> _What to work on_:
**A)** According to the opioid prescribing passage below, why should a non-dental provider not prescribe an opioid for oral or facial pain without first examining the patient and diagnosing the cause? Answer in one to three sentences.
**B)** Decide whether each statement agrees with the opioid prescribing passage below. Answer yes or no for each, and quote the words of the passage that decide it.
(i) The MN Collaborative Call to Action report on adult postoperative opioid prescribing was released in October 2018.
(ii) Experts agreed that up to 300 MME total is an appropriate opioid dose for the 7 days after most surgical procedures.
(iii) The MN Health Collaborative is a partnership between major Minnesota health care organizations and the Institute for Clinical Systems Improvement.
**C)** Continue the opioid prescribing passage below from the point where it stops, writing the section that follows its final heading.

> _Passage_:
* * * * *

In most cases, pain from surgical procedures—especially outpatient procedures—can be managed effectively without opioids or with up to 100 MME total supply of low-dose, short-acting opioids. However some surgical procedures and traumatic injuries require greater pain management, because of an expectation of increased tissue damage and subsequent inflammatory response. This may include, but is not limited to, procedures and injuries that require more than a 48-hour hospital stay. Experts agreed that up to 200 MME total is an appropriate opioid dose for prescribing in the 7 days post-surgery for most surgical procedures.
The MN Health Collaborative is a partnership between major Minnesota health care organizations and the Institute for Clinical Systems Improvement. The collaborative developed procedure-specific, patient-centric postoperative opioid prescribing recommendations to help prevent under- or over-prescribing of opioids. The MN Collaborative Call to Action: Adult Opioid Postoperative Prescribing report was released in October 2018 and will be updated periodically.
Acute oral pain
Patients presenting with acute oral or facial pain require adequate pain management.
If a patient presents in pain in a medical facility or hospital with no dentist available, the treating provider should use an appropriate non-opioid medication for pain management prior to diagnosis and treatment for the underlying source of pain.
Non-dental providers should not prescribe an opioid without examination and diagnosis of the underlying reasons for the oral or facial pain.
Opioids can mask pain and allow the patient to ignore an underlying serious dental problem, such as an abscess. Diagnosis should include appropriate tests and x-rays. Refer the patient to a dental provider and assist with access to follow-up when possible.
Acute pain in patients receiving chronic opioid analgesic therapy (COAT)

* * * * *

> _Dataset extract_:
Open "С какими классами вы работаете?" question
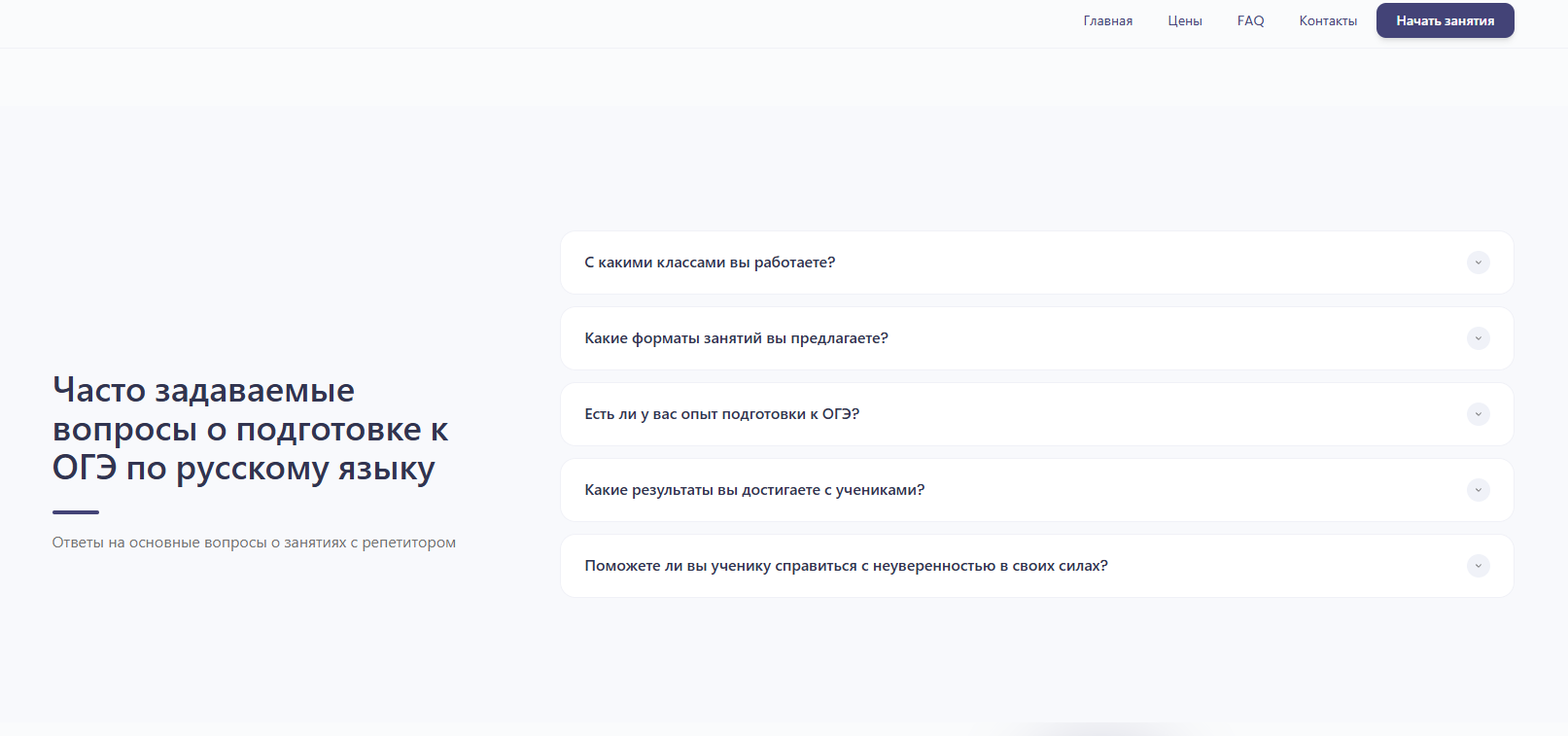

* * * * *

> _Activity answers_:
**A)** Opioids can mask pain and let the patient ignore a serious underlying dental problem, such as an abscess.

**B)**
(i) Yes: "The MN Collaborative Call to Action: Adult Opioid Postoperative Prescribing report was released in October 2018"
(ii) No: "Experts agreed that up to 200 MME total is an appropriate opioid dose for prescribing in the 7 days post-surgery for most surgical procedures."
(iii) Yes: "The MN Health Collaborative is a partnership between major Minnesota health care organizations and the Institute for Clinical Systems Improvement."

**C)**
Prescribing opioid analgesia for acute pain requires additional consideration when the patient is on chronic opioid analgesic therapy (COAT), has a history of substance use disorder or an active substance use disorder. Providers should treat patients with extreme caution, appropriately balancing the need to relieve severe acute pain caused by an injury or surgical procedure and the need to prevent opioid-related harm. It is the expert opinion of the work group that individuals with acute pain generated by an objectively identifiable injury should be treated under the same dosage and duration guidelines. Greater caution should be employed when the patient does not have an objectively, identifiable new injury and providers should treat pain with non-opioid and non-pharmacologic therapies.
Effective management of acute, postoperative pain in opioid-tolerant patients may require additional education and resources. It is important to effectively manage acute, postoperative pain and opioid-tolerant patients should receive no less treatment than opioid-naïve patients. For opioid-tolerant patents taking up to 90 MME/day, the standard postoperative dose and duration recommendations apply. Postoperative pain management for patients taking over 90 MME/day should involve the prescriber of chronic opioid therapy, pain specialists, anesthesiology and psychologists.